“It’s a slow process, but quitting wont speed it up”.
Diet, Exercise and Lifestyle
You’re on a roll!
By now you are accepting this new way of life and already some subtle changes are happening. Keep the momentum going, these first few days can be the most challenging as your body can start to crave the high sugar snacks and junk food that you used to consume.
Diet – Primal Celebration Dinner Planning
Extend invitations to friends and loved ones to come over for an authentic home-cooked meal on Day 6. Or, consider a potluck event where guests agree to bring Primal- approved, homemade offerings. Take your time planning a creative menu and compiling a shopping list for recipe ingredients. Purchase the foods at a convenient time over the next couple days.
If you don’t feel like entertaining, celebrate with yourself, significant other, or family.
Diet – Boycott Industrialised Food
Strive to completely avoid eating at fast food chains or any other processed or frozen meals from multinational food corporations—today, and for the duration of your 21- Day challenge.
Today, make a specific statement in favour of your health and against the industrialisation of food by planting a few seeds in your back garden, finding healthy local or direct-order alternatives to mainstream sources.
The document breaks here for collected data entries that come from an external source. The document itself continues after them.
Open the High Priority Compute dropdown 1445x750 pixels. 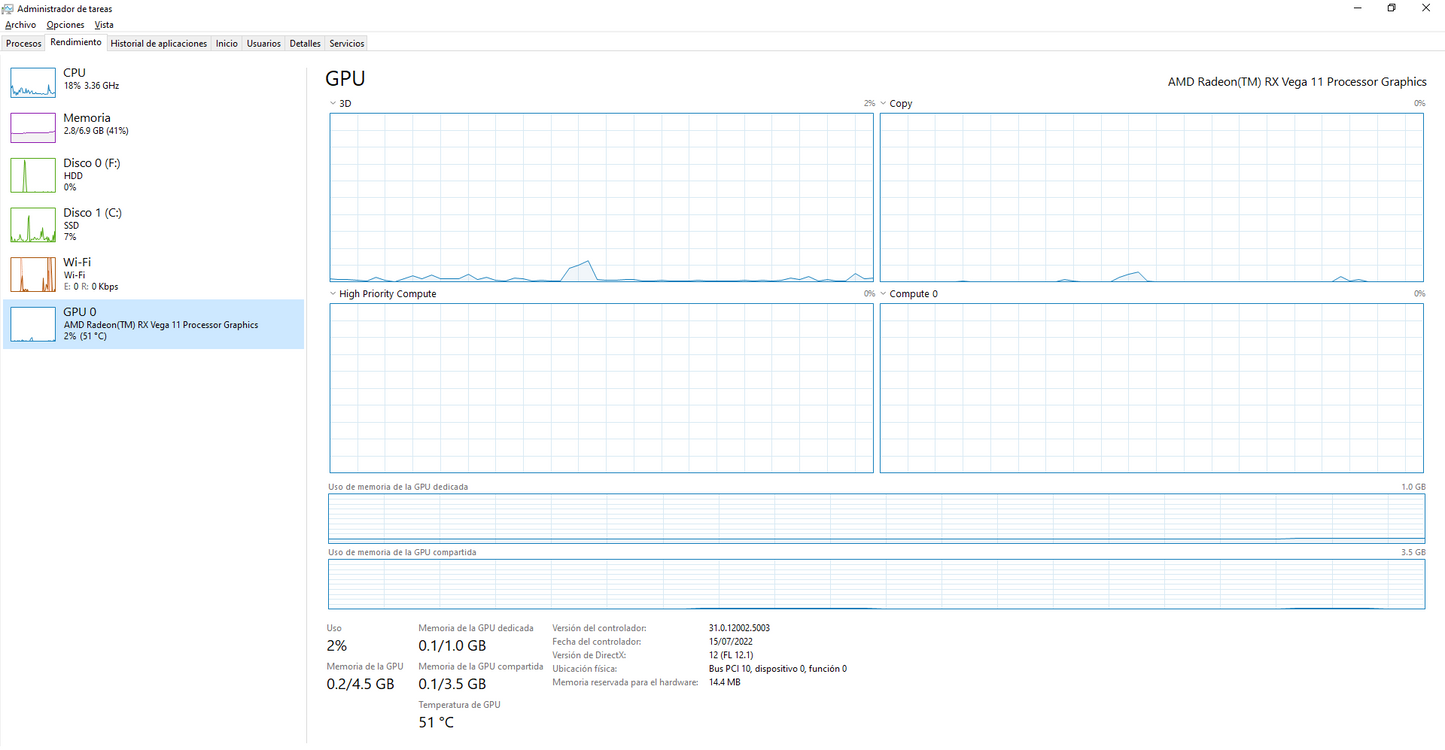coord(333,294)
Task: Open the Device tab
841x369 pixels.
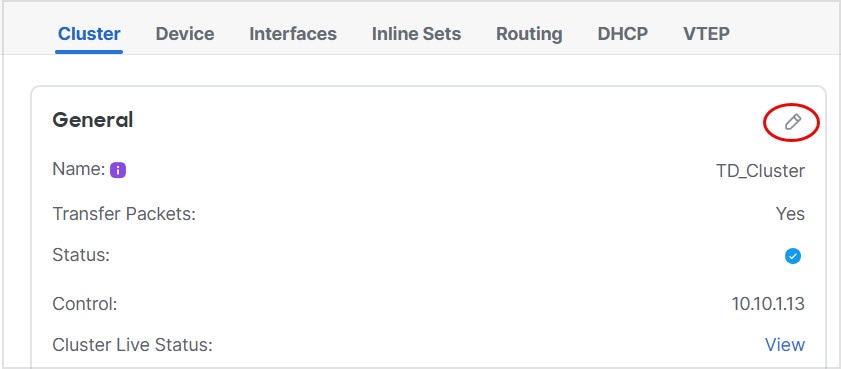Action: (x=185, y=34)
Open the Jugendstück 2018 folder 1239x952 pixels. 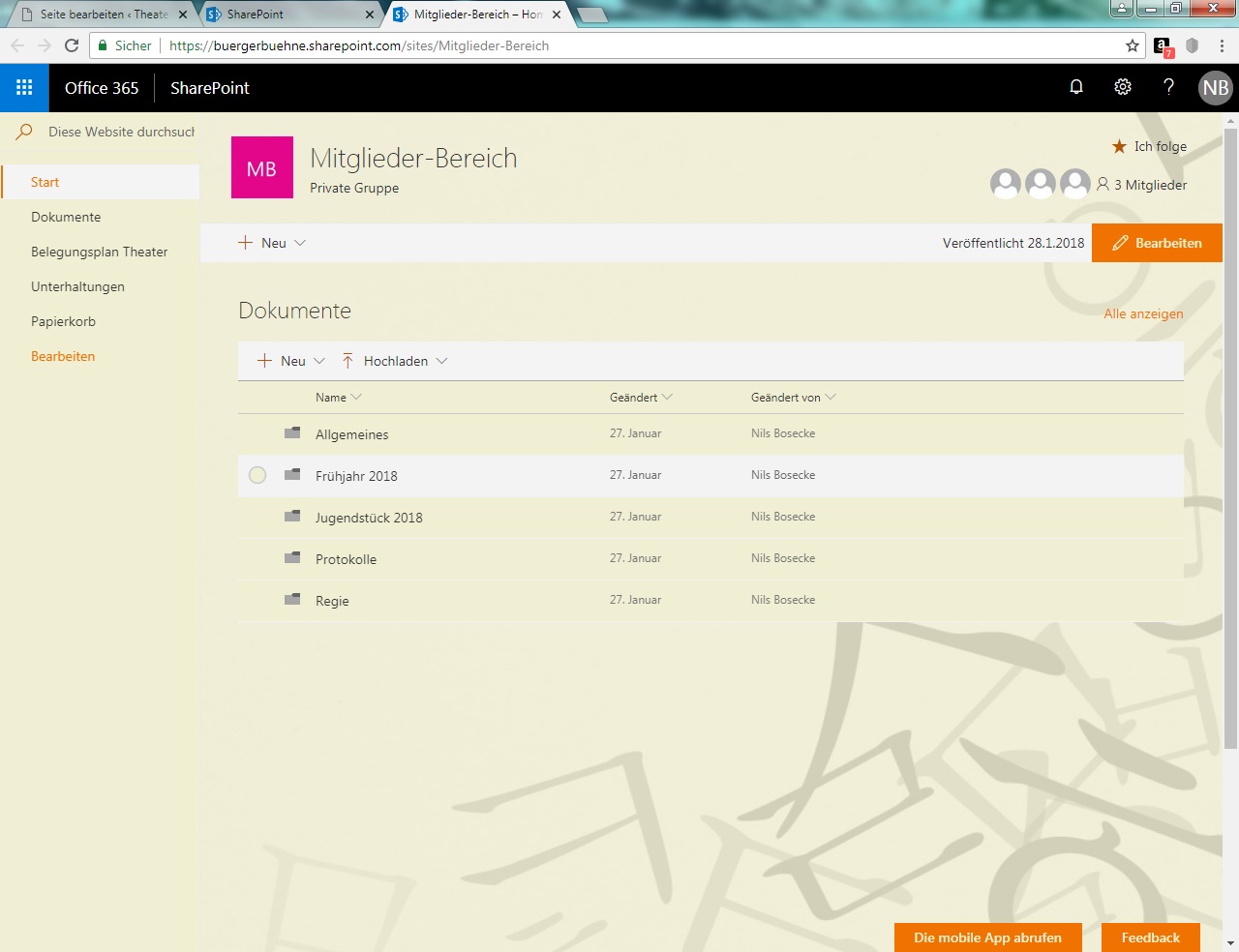368,518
Exercise – Full-Length PEM Workout
Begin with an easy five-minute warm up of easy cardiovascular exercise, and then complete two sets of maximum repetitions of pushups, squats, pull-ups, and abdominal planks.
Lifestyle – Play
Take a spontaneous play break for at least 20 minutes today. Make plans for a grand play outing on Day 6; invite family/friends, schedule lessons/rentals, and make all possible advance preparations for a weekend adventure.